# Beauty Blender Dupe!



## Dreamergirl3 (May 30, 2008)

Hey all! If you're like me then you've been wanting a Beauty Blender sponge and BADLY but never obtained one since, well, 20USD is a lot of money for an egg shaped sponge, I've got great news! 

I was at Target today and saw one by Sonia Kashuk that is really similar! And it's only 9.99! I plan on getting one in a few days, but until then I thought I'd share 
	

	
	
		
		

		
			





for reference here is the beauty blender:





and Sonia Kashuks version:


----------



## Honey xOo (Oct 26, 2009)

*Is anyone currently using this?

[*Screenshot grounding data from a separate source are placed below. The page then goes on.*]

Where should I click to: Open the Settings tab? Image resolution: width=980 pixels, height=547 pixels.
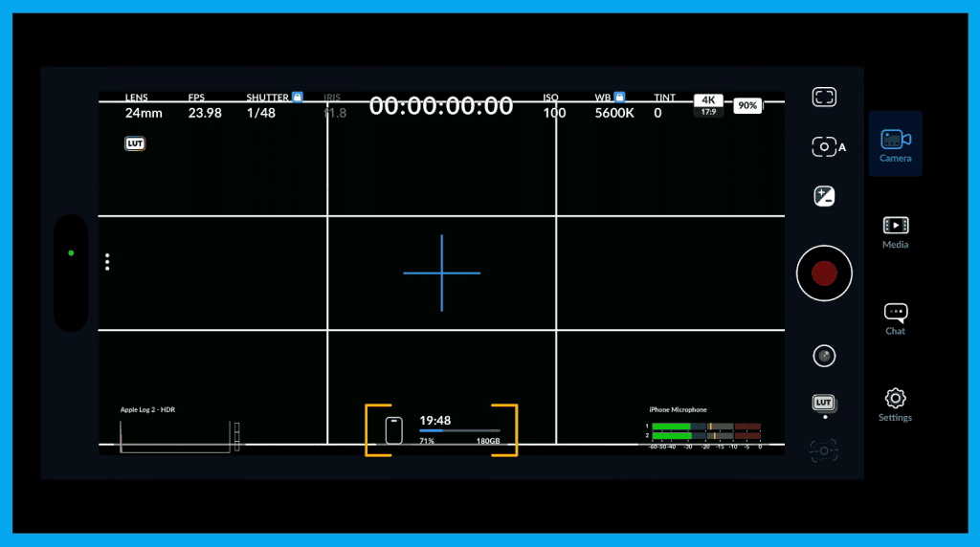[x=895, y=405]
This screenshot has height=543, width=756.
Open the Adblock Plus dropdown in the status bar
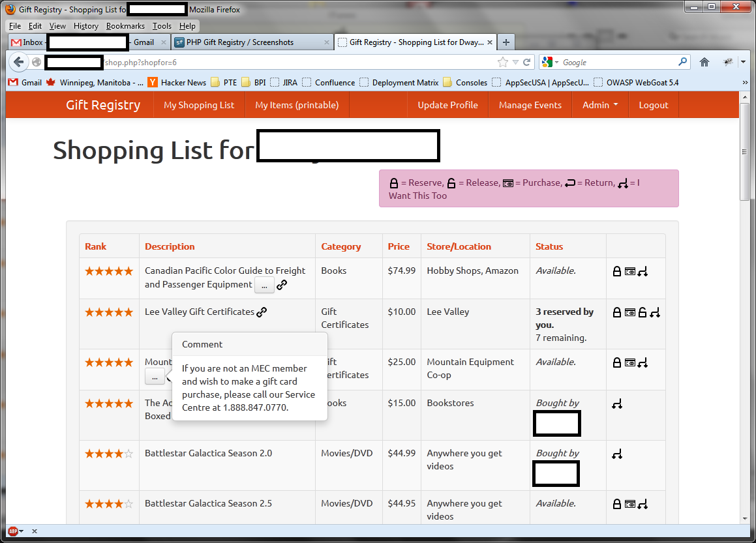20,531
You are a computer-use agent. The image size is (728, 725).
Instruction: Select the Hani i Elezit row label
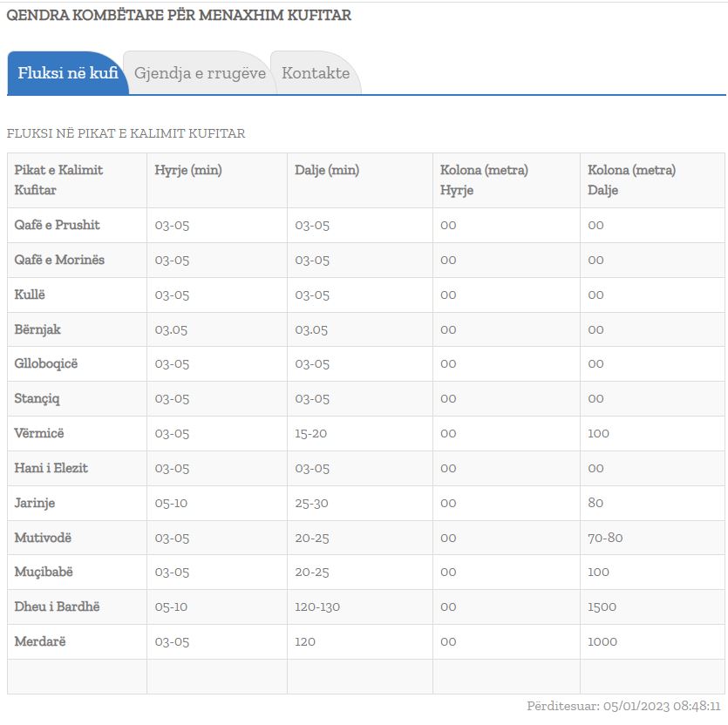point(51,468)
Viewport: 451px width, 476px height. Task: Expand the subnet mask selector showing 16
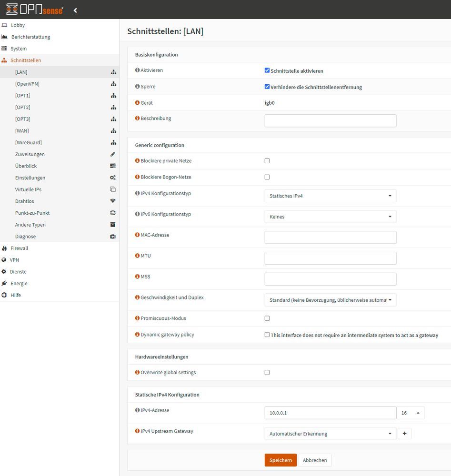(411, 413)
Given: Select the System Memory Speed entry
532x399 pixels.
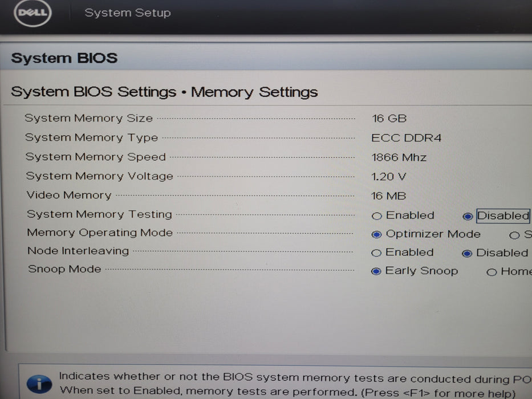Looking at the screenshot, I should [x=95, y=157].
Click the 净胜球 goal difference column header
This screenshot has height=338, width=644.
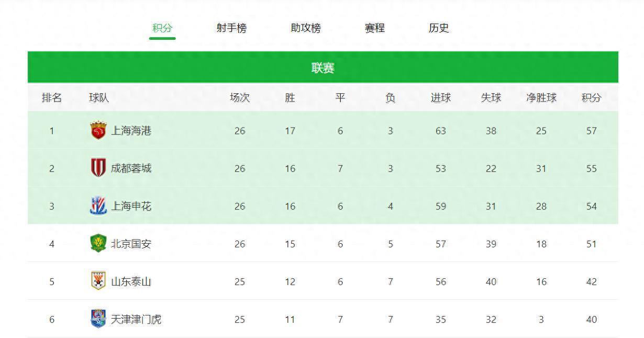(541, 97)
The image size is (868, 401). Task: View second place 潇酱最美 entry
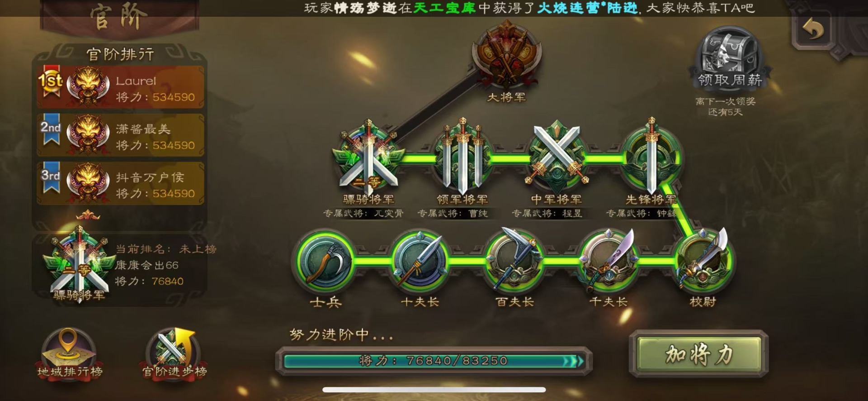120,135
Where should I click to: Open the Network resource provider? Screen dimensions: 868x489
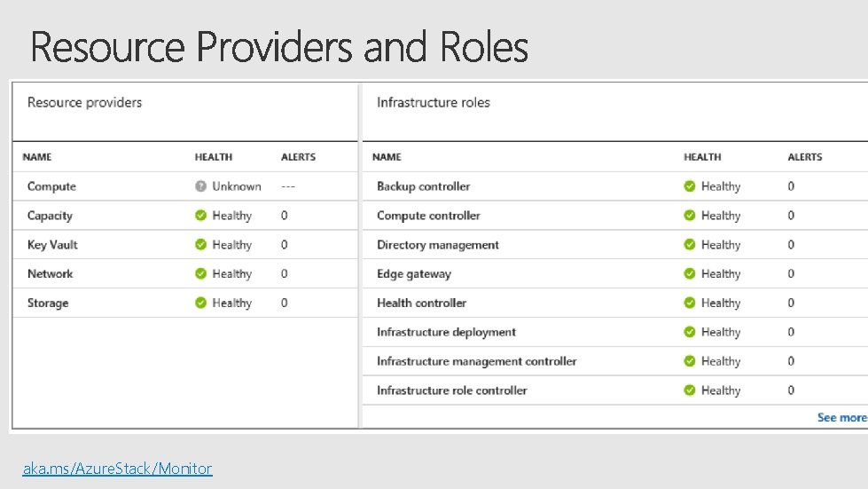coord(50,274)
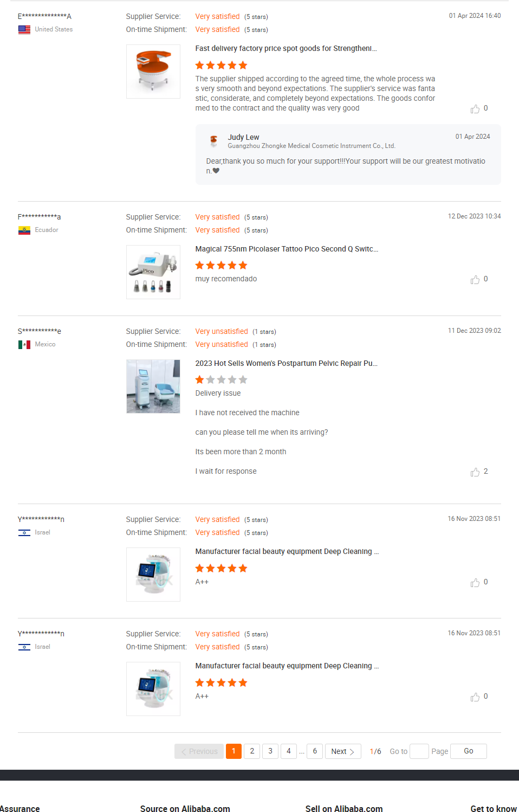This screenshot has width=519, height=812.
Task: Click thumbs-up on the Ecuador review
Action: pos(475,280)
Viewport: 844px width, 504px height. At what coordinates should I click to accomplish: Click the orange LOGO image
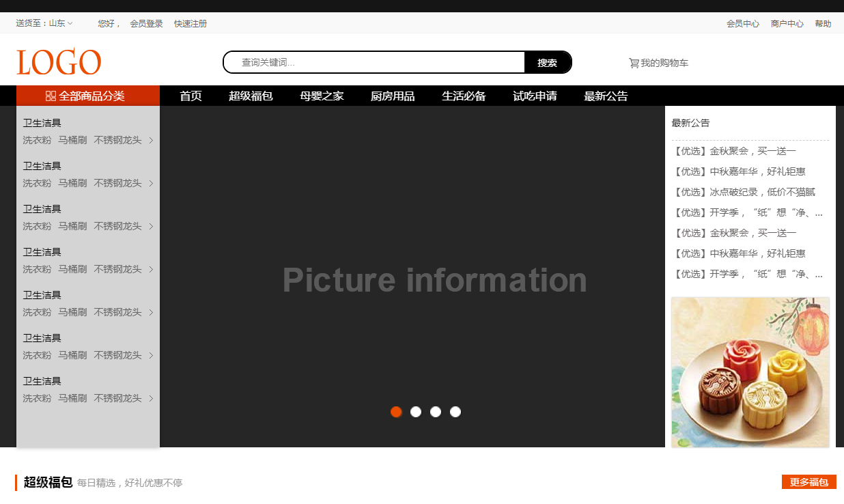(x=59, y=62)
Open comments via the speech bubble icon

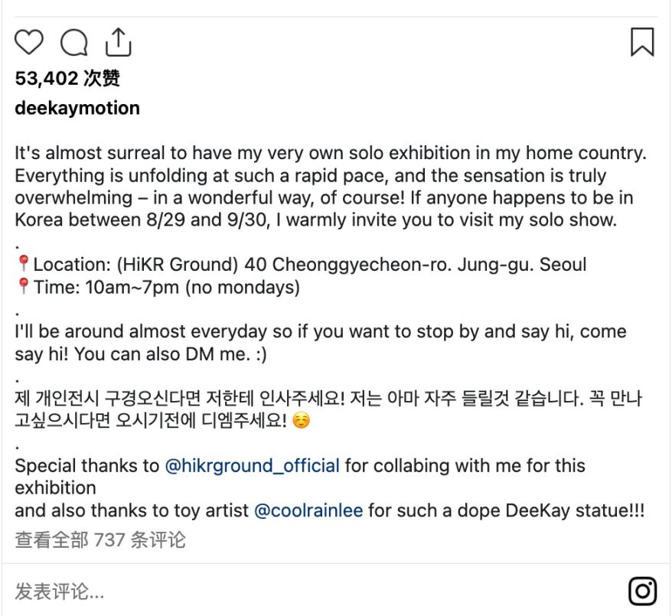[73, 42]
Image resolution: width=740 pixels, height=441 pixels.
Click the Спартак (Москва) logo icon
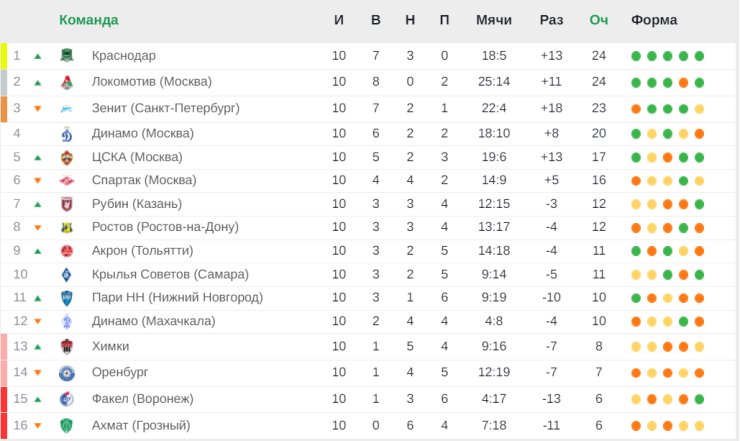(x=67, y=180)
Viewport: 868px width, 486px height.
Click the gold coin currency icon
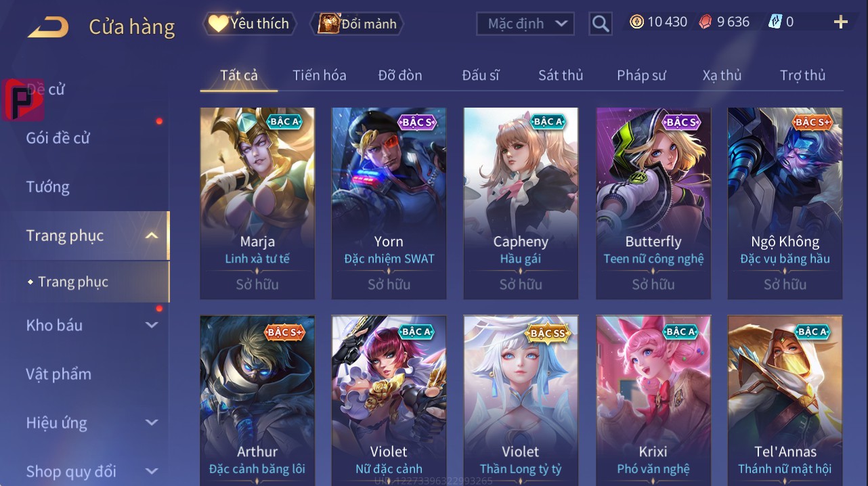pyautogui.click(x=636, y=22)
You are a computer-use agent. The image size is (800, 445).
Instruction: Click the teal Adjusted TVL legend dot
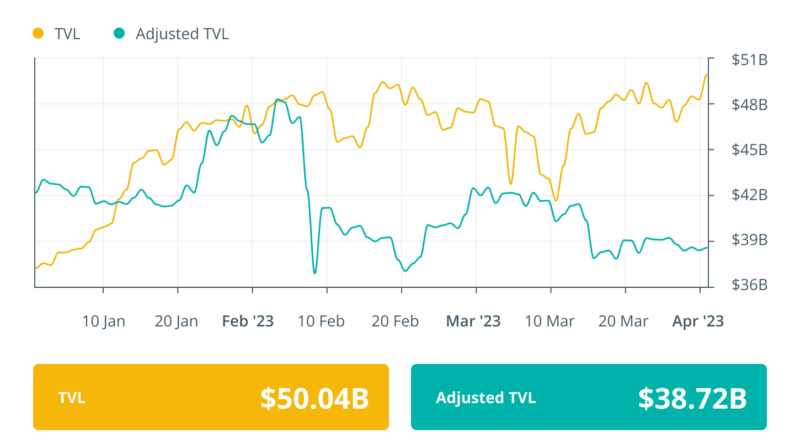click(119, 34)
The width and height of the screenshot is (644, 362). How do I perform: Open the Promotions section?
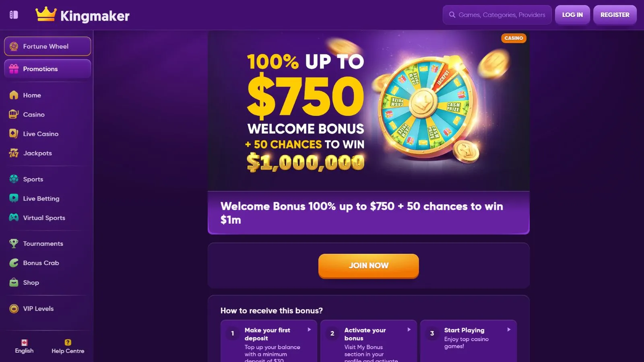tap(47, 69)
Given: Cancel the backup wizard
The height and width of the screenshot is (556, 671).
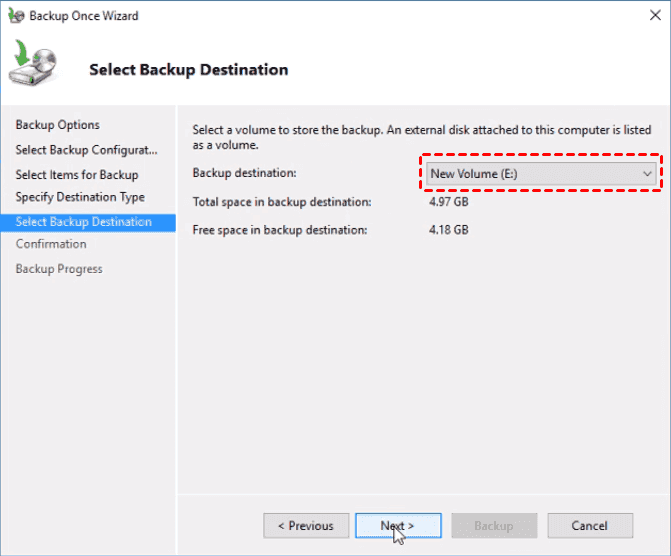Looking at the screenshot, I should [x=589, y=525].
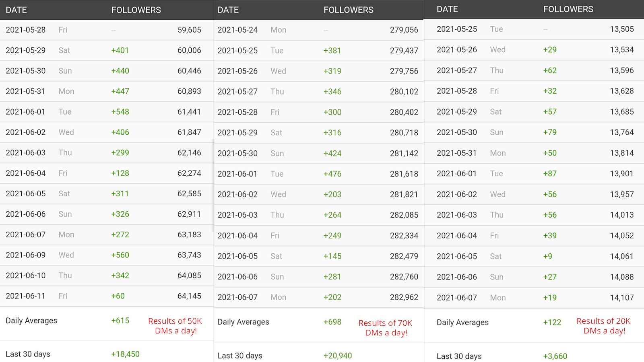The image size is (644, 362).
Task: Click the 'Results of 50K DMs a day!' text
Action: (175, 326)
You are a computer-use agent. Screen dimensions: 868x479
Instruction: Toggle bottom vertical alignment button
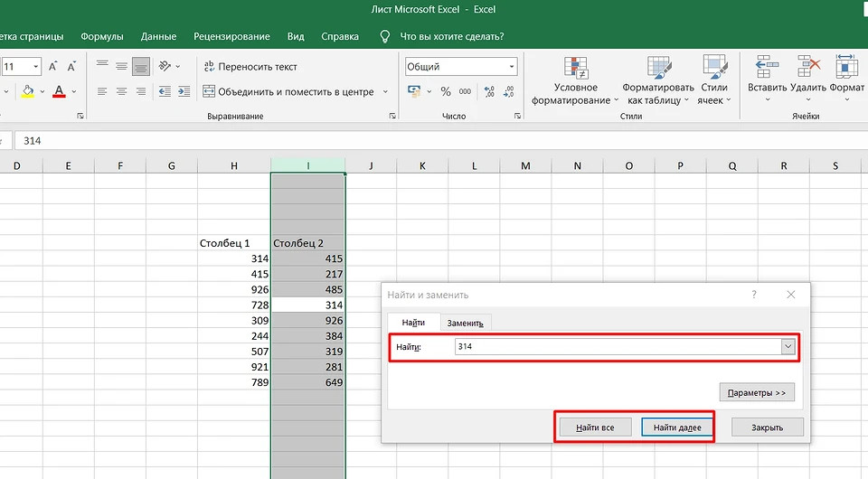tap(140, 67)
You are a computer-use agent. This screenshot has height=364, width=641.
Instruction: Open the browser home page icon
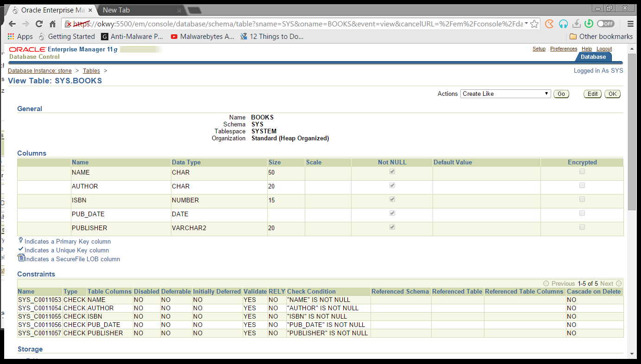(x=53, y=23)
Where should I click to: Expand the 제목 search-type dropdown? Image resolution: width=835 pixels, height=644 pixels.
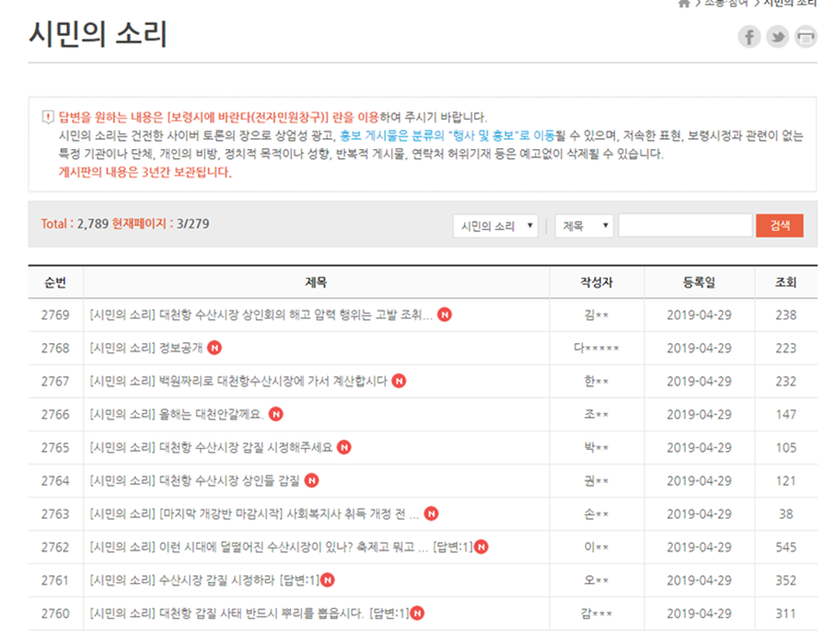point(584,225)
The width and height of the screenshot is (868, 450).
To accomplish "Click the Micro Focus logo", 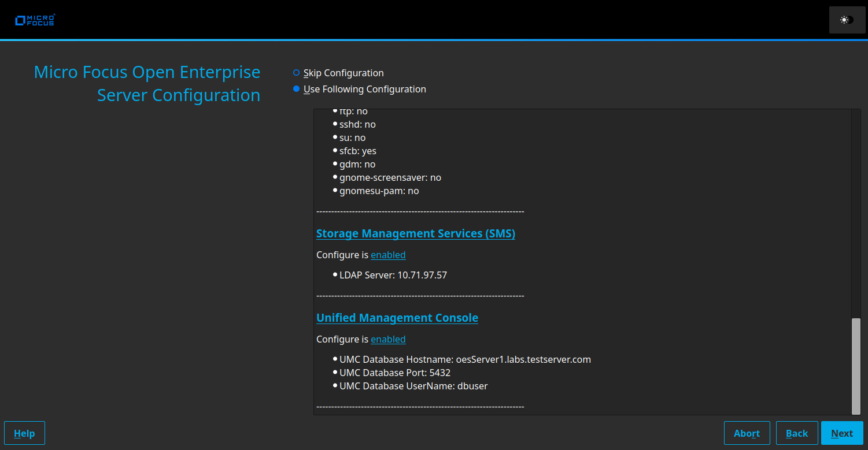I will 35,20.
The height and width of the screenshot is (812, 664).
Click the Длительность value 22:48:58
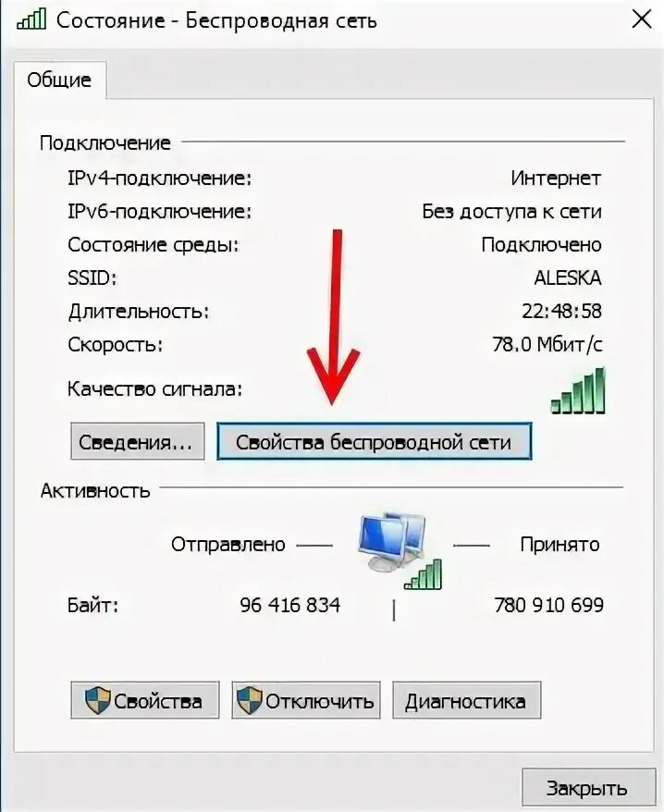(x=562, y=312)
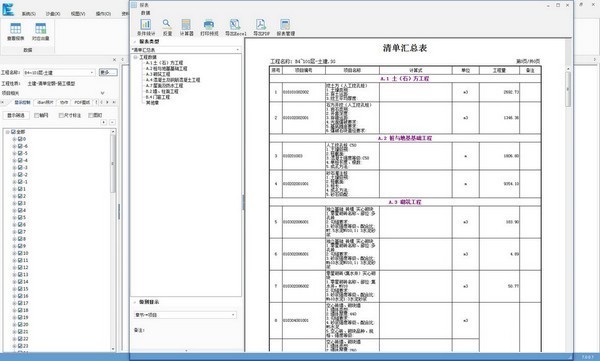Click the 查看报表 table icon in ribbon

click(x=16, y=29)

How is it?*


----------



## xKiKix (Oct 26, 2009)

i have both actually, even though the beauty blender is much more expensive than the sonia kushuk it's actually made of better quality and it seems to place my foundation on better. plus the sonia kushuk feels like it'll break apart whenever i clean it.


----------



## abbyquack (Oct 27, 2009)

I haven't tried the BB, as I don't use sponges for my makeup enough to justify shelling out $20. But, I did cave in to the SK one, and I really really like it. I like that it has those grooves or whatever, so there's a lot of different angles to use however. And I feel that my makeup looks great when I use it. Like I said, I've not tried the BB so I have nothing to compare it to, but I do feel it's worth $10.


----------



## beby24 (Oct 27, 2009)

I have the sk but have not even opened, it,  I am so inlove with my bb that I just can't stop using them.  I got the double pack that came with the cleaning solution.  Its worth it, I love the way the foundation looks on people and myself.  I recommend it to everyone.  My foundation brush has not been used in a long time.


----------



## naijapretty (Oct 29, 2009)

You can actually get the BB for cheaper if you buy it from a pro store. 
http://www.specktra.net/forum/f167/b...sponge-108791/

You can try Frends, and some other places online.


----------



## nattyngeorge (Oct 30, 2009)

I bought the SK and was a little disappointed. I thought it was going to amazing.. but for a full face application of makeup it didn't work well for me. I like it as a blending sponge on areas of my face where makeup tends to cake.


----------



## beautiijunkii (Dec 7, 2009)

I've had the SK version for months now I really like how it applies my foundation. I get an even, natural-looking application. However, recently after a period of time of not using the sponge, I touched the tip of it and it was hard. I tried to soften it with water and that didn't help and then the tip crumbled so I pulled away all of the hard part thinking that would resolve the issue but it didn't. It continued to crumble so I chucked it and went out and bought another today. I'm going to get a BB soon.


----------